Compensation Analysis Formulas
The Benefits Cost per Employee Calculator uses three core formulas to quantify total compensation and market positioning:
total compensation = base pay + benefits value
benefits % of salary = (benefits value / base pay) x 100
total benefits burden = benefits value x headcount
compa ratio = (base pay / benchmark) x 100
gap to benchmark = benchmark - base pay
For example, a $65,000 base salary with $13,000 in benefits produces $78,000 total compensation and a 20.0% benefits loading. Across 50 employees, the org-wide burden is $650,000. Against a $70,000 benchmark, the compa ratio is 92.9% with a $5,000 gap.
Worked Example: Software Engineer Package
Consider a software engineer earning $85,000 base with $25,000 in annual benefits, benchmarked against a $90,000 market midpoint for 50 employees:
| Metric | Value |
|---|---|
| Total Compensation | $110,000 |
| Benefits as % of Salary | 29.4% |
| Total Benefits Burden (50 employees) | $1,250,000 |
| Compa Ratio | 94.4% |
| Gap to Benchmark | $5,000 |
The 94.4% compa ratio indicates the base pay sits slightly below market. The 29.4% benefits loading is near the upper end of the 20-30% industry range, making the total package competitive even with the $5,000 base pay gap.
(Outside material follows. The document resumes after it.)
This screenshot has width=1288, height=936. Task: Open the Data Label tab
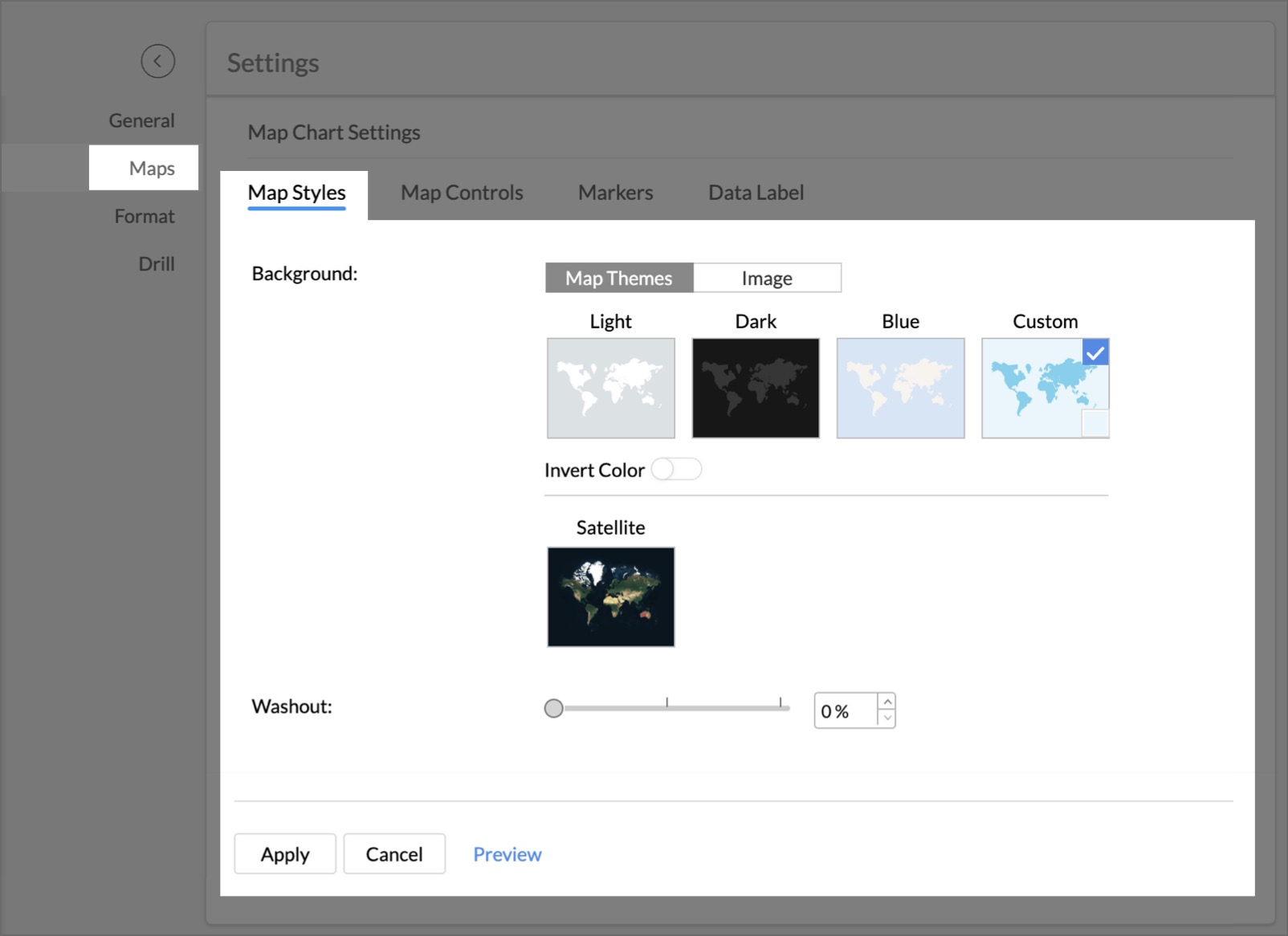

Scaling Benefits Across Headcount
The total benefits burden scales linearly with headcount, making it critical for budget forecasting:
| Headcount | Benefits per Employee | Total Benefits Burden |
|---|---|---|
| 50 | $13,000 | $650,000 |
| 100 | $13,000 | $1,300,000 |
| 200 | $13,000 | $2,600,000 |
| 50 | $10,000 | $500,000 |
| 50 | $20,000 | $1,000,000 |
Reducing per-employee benefits from $13,000 to $10,000 across 50 employees saves $150,000 annually. Conversely, enriching benefits to $20,000 adds $350,000 to the annual budget. Run scenarios through the calculator before committing to plan changes.